··· EXERCISE INPUTS ···
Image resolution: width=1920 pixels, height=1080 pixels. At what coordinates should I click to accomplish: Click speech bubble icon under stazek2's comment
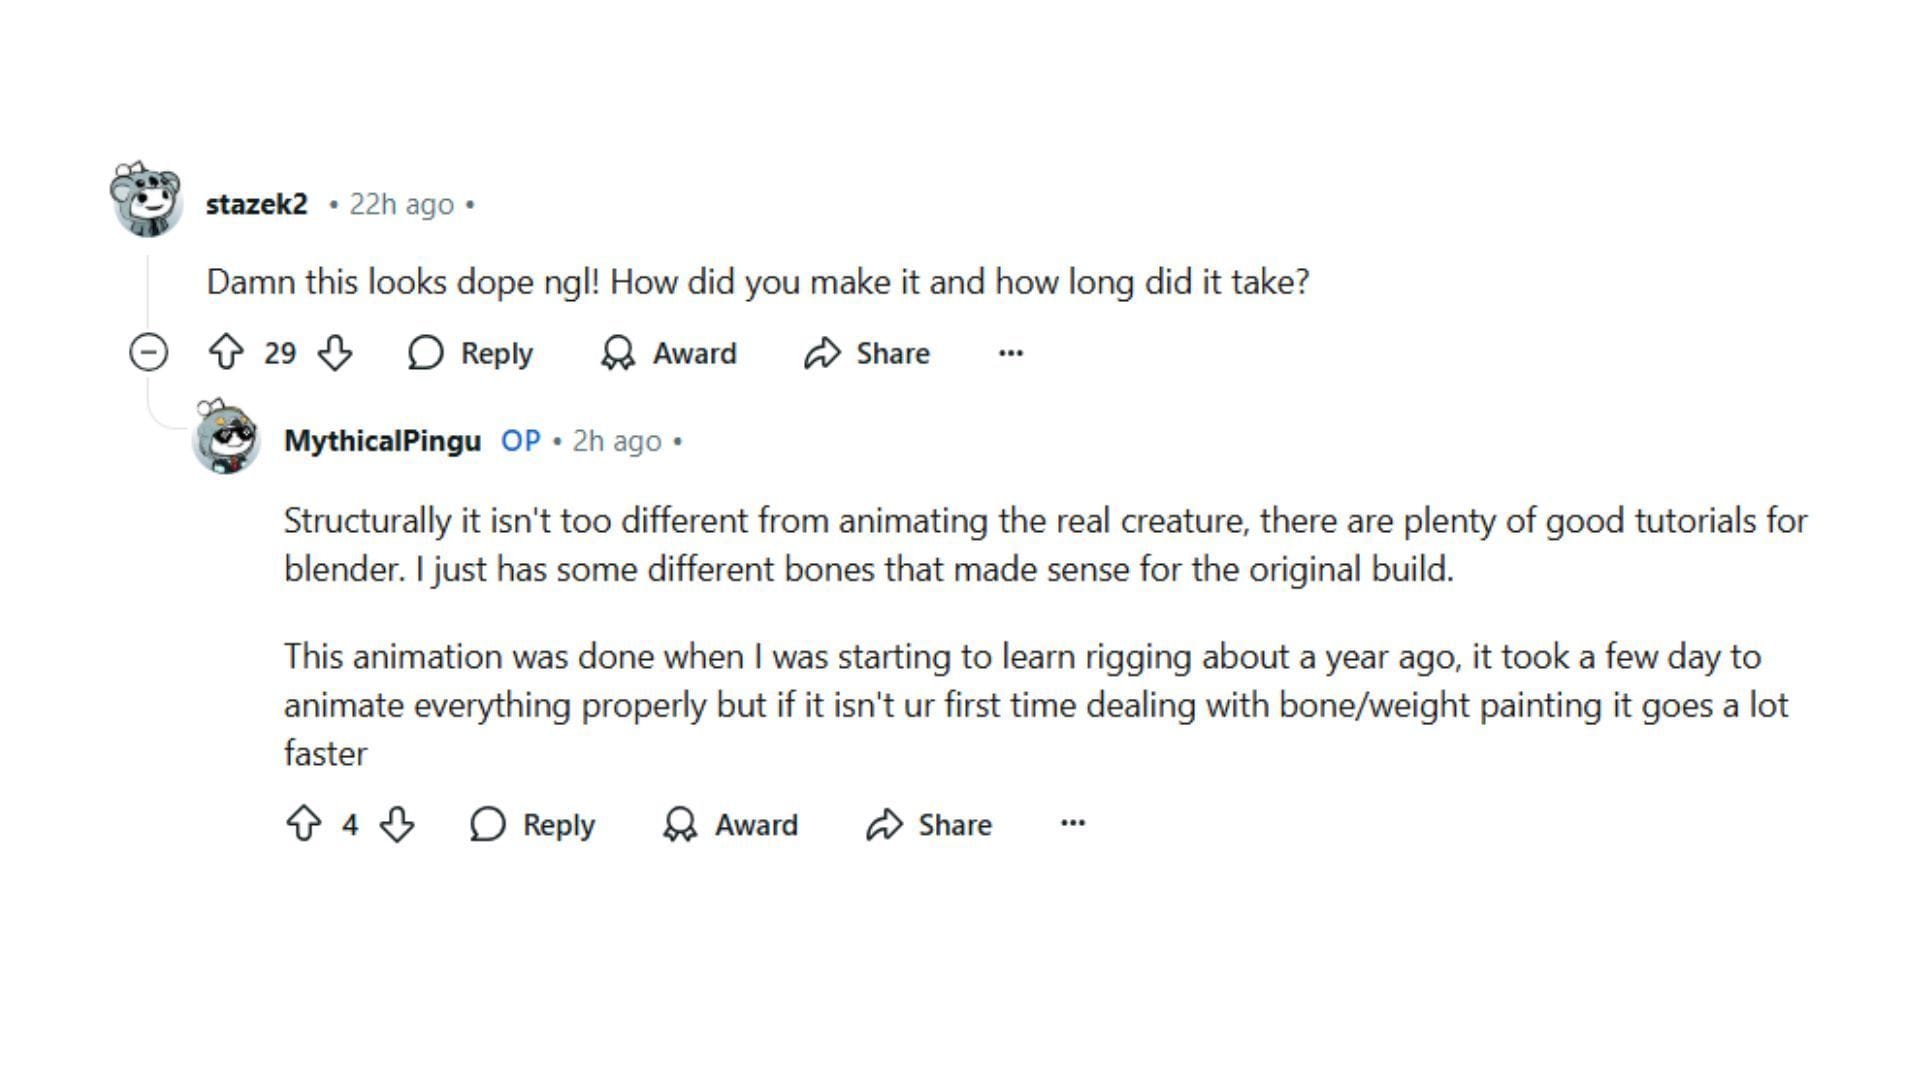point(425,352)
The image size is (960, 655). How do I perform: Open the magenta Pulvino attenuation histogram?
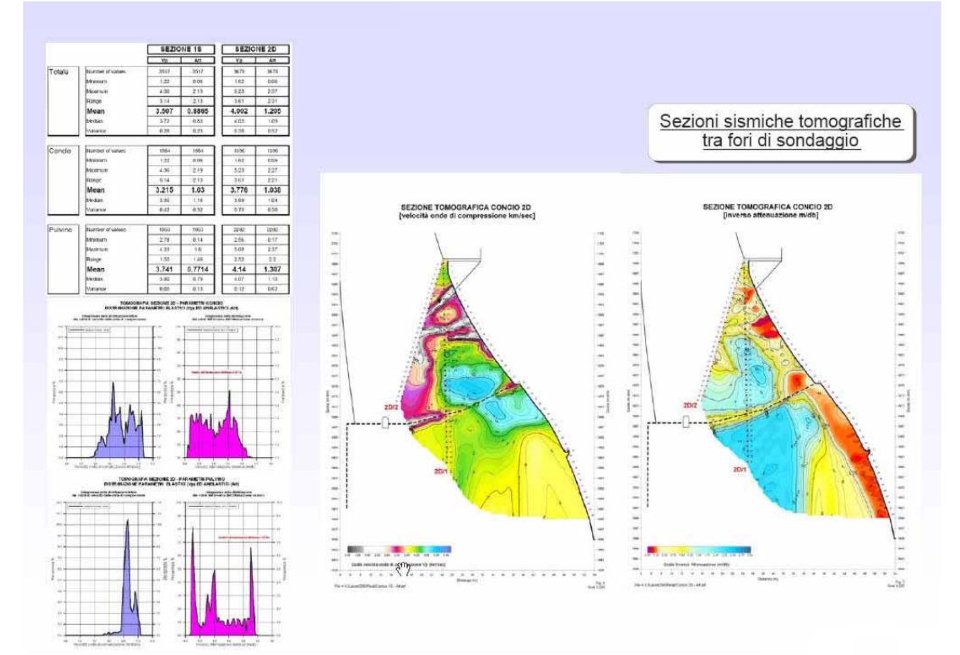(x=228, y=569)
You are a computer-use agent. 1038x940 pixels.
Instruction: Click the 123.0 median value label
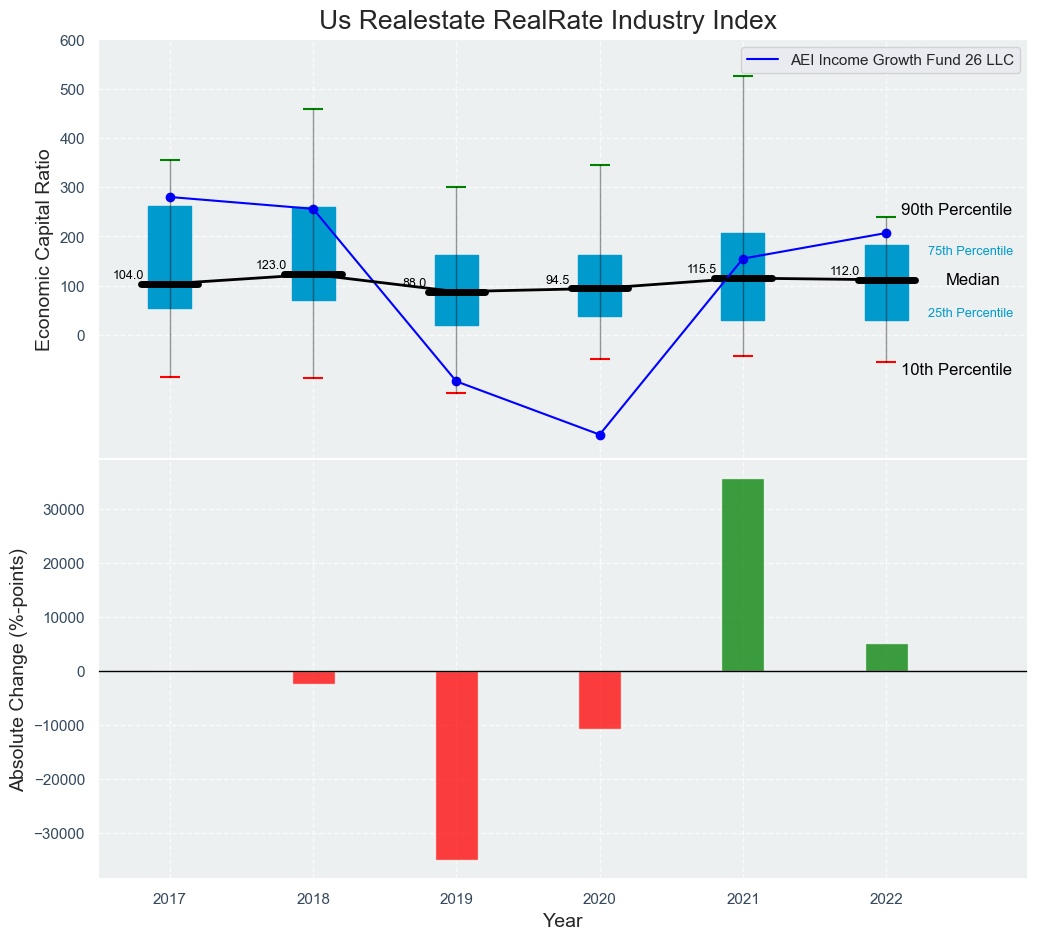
···
*INSTRUCTIONS TO FOLLOW*
Every line from the one containing "The image size" through the last line of the data, both included, is to be repeated exactly; the pictures are to be left out.

*OUTPUT BELOW*
The image size is (960, 655). How do I perform: Open the magenta Pulvino attenuation histogram?
(x=228, y=569)
You are a computer-use agent. 1038x940 pixels.
Instruction: Click the 123.0 median value label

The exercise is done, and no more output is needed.